Le seul fil rouge de sa prise de parole, c'est que le président ne veut pas de dépense, ni pour des prolongations, ni pour des recrues, mais il ne le dit pas comme tel sauf qu'on ne peut pas être convaincu par ses justifications d'ordre sportif : effectif de qualité, trop d'arrières droit, série de victoires ... etc.
Son ironie sur les supporters traités comme des analphabètes n'est pas non plus nouvelle. Il n'y a jamais eu de lien affectif entre lui et les supporters, grand contraste avec son prédécesseur. Serin ne cherche pas à être aimé, et il n'est pas aimé, au mieux respecté, mais de plus en plus contesté aussi.

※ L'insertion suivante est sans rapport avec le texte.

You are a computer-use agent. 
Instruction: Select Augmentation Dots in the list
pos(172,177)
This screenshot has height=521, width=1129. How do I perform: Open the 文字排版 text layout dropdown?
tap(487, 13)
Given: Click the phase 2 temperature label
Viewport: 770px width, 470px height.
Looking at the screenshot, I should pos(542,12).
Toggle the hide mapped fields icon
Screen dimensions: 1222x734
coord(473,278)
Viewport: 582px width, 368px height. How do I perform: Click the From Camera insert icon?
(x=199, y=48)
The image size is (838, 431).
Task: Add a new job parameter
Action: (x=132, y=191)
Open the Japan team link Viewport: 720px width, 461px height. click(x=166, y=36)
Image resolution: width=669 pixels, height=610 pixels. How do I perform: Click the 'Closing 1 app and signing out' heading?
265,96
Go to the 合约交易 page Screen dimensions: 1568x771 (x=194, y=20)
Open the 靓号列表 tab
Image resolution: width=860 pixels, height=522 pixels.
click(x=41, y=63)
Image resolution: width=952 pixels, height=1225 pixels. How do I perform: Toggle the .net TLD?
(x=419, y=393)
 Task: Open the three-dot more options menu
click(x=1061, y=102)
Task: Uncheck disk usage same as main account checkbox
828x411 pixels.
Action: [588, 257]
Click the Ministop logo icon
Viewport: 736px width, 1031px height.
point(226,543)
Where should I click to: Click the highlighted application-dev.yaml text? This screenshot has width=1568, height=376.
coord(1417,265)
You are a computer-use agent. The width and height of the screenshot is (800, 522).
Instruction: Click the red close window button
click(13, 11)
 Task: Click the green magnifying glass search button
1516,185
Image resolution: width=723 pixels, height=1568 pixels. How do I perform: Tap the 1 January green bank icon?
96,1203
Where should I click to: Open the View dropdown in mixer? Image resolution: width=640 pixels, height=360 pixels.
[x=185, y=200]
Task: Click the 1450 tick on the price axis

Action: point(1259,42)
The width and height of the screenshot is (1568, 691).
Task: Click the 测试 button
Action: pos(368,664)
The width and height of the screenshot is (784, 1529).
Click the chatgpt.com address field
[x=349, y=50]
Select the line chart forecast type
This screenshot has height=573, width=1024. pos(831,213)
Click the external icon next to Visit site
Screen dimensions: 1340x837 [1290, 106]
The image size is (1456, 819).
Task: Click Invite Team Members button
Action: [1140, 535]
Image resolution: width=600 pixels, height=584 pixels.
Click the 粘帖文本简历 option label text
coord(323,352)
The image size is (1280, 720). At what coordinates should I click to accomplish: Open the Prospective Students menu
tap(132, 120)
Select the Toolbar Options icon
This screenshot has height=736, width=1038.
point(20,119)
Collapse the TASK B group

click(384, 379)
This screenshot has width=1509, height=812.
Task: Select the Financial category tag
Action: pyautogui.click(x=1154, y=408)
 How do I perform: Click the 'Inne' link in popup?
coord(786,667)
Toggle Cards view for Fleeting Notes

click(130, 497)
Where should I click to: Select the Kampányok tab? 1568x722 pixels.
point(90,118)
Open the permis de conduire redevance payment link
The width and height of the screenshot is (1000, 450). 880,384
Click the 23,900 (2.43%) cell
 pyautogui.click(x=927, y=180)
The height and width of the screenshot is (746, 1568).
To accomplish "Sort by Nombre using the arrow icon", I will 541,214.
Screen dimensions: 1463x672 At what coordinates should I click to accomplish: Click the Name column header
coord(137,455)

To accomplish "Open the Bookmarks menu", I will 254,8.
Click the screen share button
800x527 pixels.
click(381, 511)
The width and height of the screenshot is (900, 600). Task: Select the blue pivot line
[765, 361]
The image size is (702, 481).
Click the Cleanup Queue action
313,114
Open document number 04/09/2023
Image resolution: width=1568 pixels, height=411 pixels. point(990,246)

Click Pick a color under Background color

Pas convaincu non plus que le club n'intéresse personne quand on voit qu'Aston Villa devrait acheter Annecy... que la plupart des internationaux Sénégalais sont passés par Metz, qu'on a la 10e affluence de ligue 1,... il dit qu'il attend un vrai projet pour le FC Metz, mais quel est son projet à lui ? Je n'ai toujours entendu que "stabiliser le club en L1", ce que Metz n'arrive pas à faire depuis un quart de siècle.
Par contre, il met la pression sur le coach, ce qui n’était pas le cas avec les précédents.
L'un des problèmes de Metz, qui s'était aussi posé avec Molinari, c'est sa gouvernance. Il faut une vraiment une vision nouvelle, un enthousiasme, une envie de porter des projets. Serin en a mené beaucoup sur les infrastructures, mais on a désormais l'impression qu'il se renferme sur lui même à compter les pièces de monnaie. Assurer la pérennité du club, c'est indispensable, mais il faut aussi avoir le courage de renoncer à un certain train de vie (du club dans son ensemble), à modifier l'organisation, la multipropriété, remettre en cause certains modes de fonctionnement qui, accumulés au fil des années, coûte trop cher au club dans le contexte de dégringolade des recettes TV. Ce sera inévitable, de gré ou de force selon la tournure des événements, par exemple si les transferts joueurs ne comblent plus le déficit structurel.